- **CONSIGNE A**
Recopiez tous les enregistrements ci-dessous en remplaçant « Tap » par « Press », sans rien changer d'autre. Laissez les images de côté.

- **TEXTE**
=-=-=
L’exercice sera difficile, cela ne fait pas de doute. Et d’abord parce que tout le monde cherchera à l’attirer sur le terrain du « programme détaillé » : ses concurrents parce qu’ils comprennent que c’est leur intérêt et les commentateurs professionnels parce que la principale fonction d’un « programme détaillé » est de paraitre justifier leur existence. Difficile, mais pas forcément impossible. Zemmour, en somme, doit être capable de ressusciter la posture gaullienne du Président « voué à ce qui est essentiel et permanent » tandis que le Premier Ministre est « aux prises avec les contingences ». Il doit se contenter d’indiquer le cap sur chaque grand sujet tout en renvoyant le détail à son gouvernement une fois élu. Aujourd’hui, le Président de la République est devenu le premier technocrate aussi bien que la première assistante sociale de France, et, lorsqu’il y a un trou dans la chaussée en bas de chez soi, c’est tout juste si on ne s’attend pas à ce que le locataire de l’Elysée vienne lui-même le reboucher, avec sa petite pelle et son seau d’enrobé.
=-=-=
- **DONNÉES EXTRAITES**
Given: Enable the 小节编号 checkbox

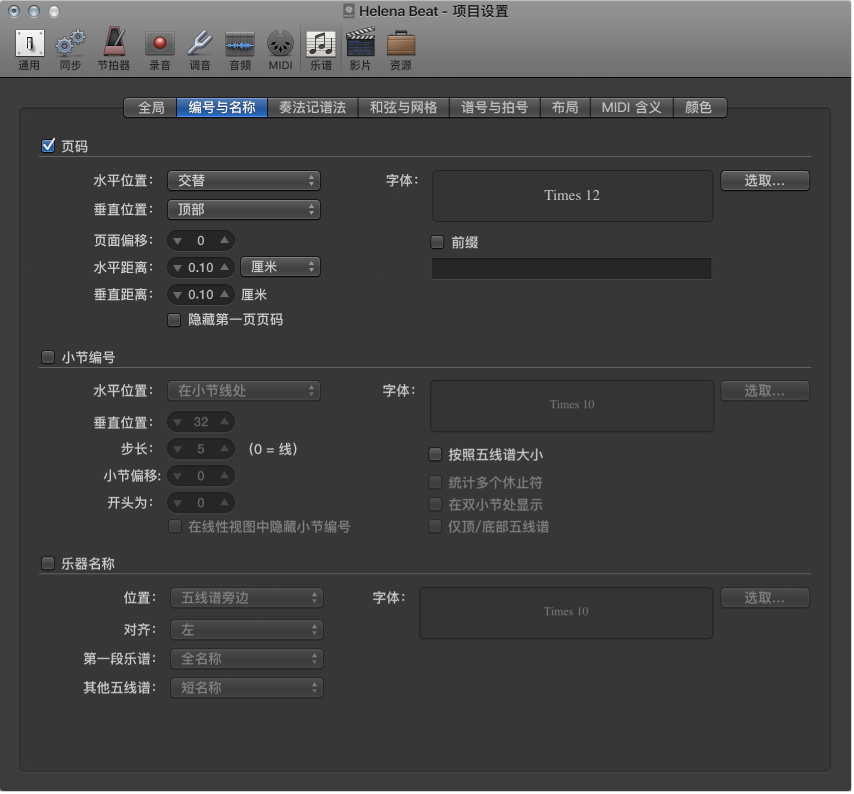Looking at the screenshot, I should (x=48, y=357).
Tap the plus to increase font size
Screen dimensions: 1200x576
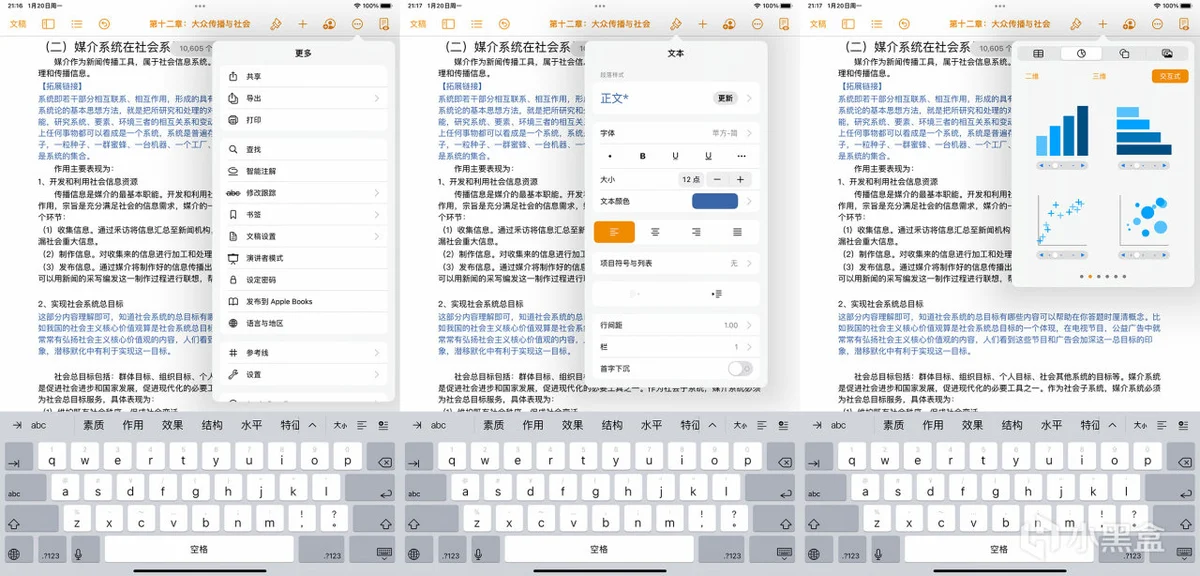pyautogui.click(x=740, y=179)
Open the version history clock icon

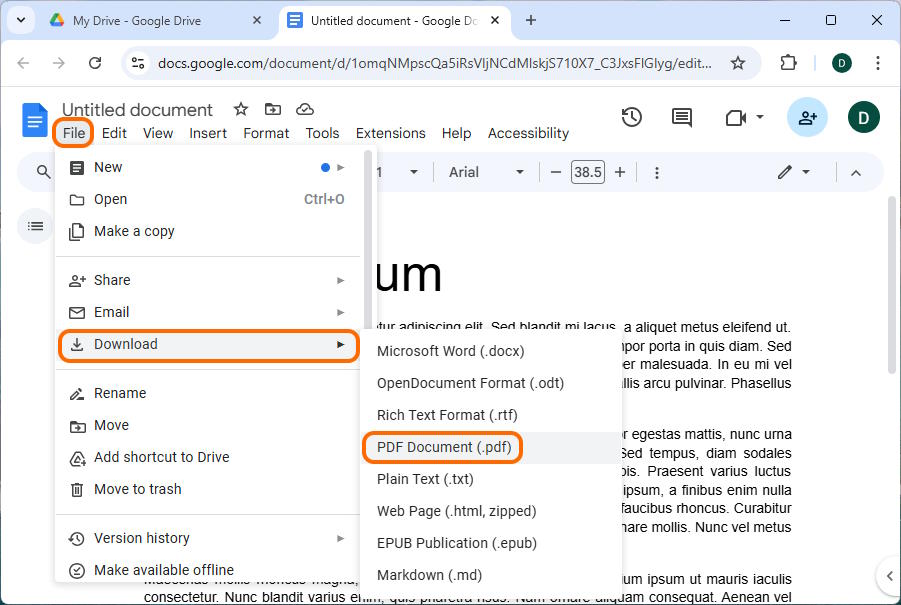632,117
=-=-=
- **CONSIGNE B**
D'après le texte sur Zemmour :
(i) Qui cherchera à l'attirer sur le terrain du « programme détaillé » ?
(ii) Sur chaque grand sujet, que doit-il faire, et à qui doit-il renvoyer le détail ?
(iii) Avec quoi le locataire de l'Élysée viendrait-il reboucher le trou dans la chaussée ?

- **RÉPONSE A**
Given: Enable the 小节编号 checkbox

Looking at the screenshot, I should (x=48, y=357).
Press the plus to increase font size
Screen dimensions: 1200x576
pyautogui.click(x=740, y=179)
Open the version history clock icon

632,117

- **RÉPONSE B**
(i) Ses concurrents et les commentateurs professionnels.
(ii) Il doit indiquer le cap et renvoyer le détail à son gouvernement une fois élu.
(iii) Avec sa petite pelle et son seau d'enrobé.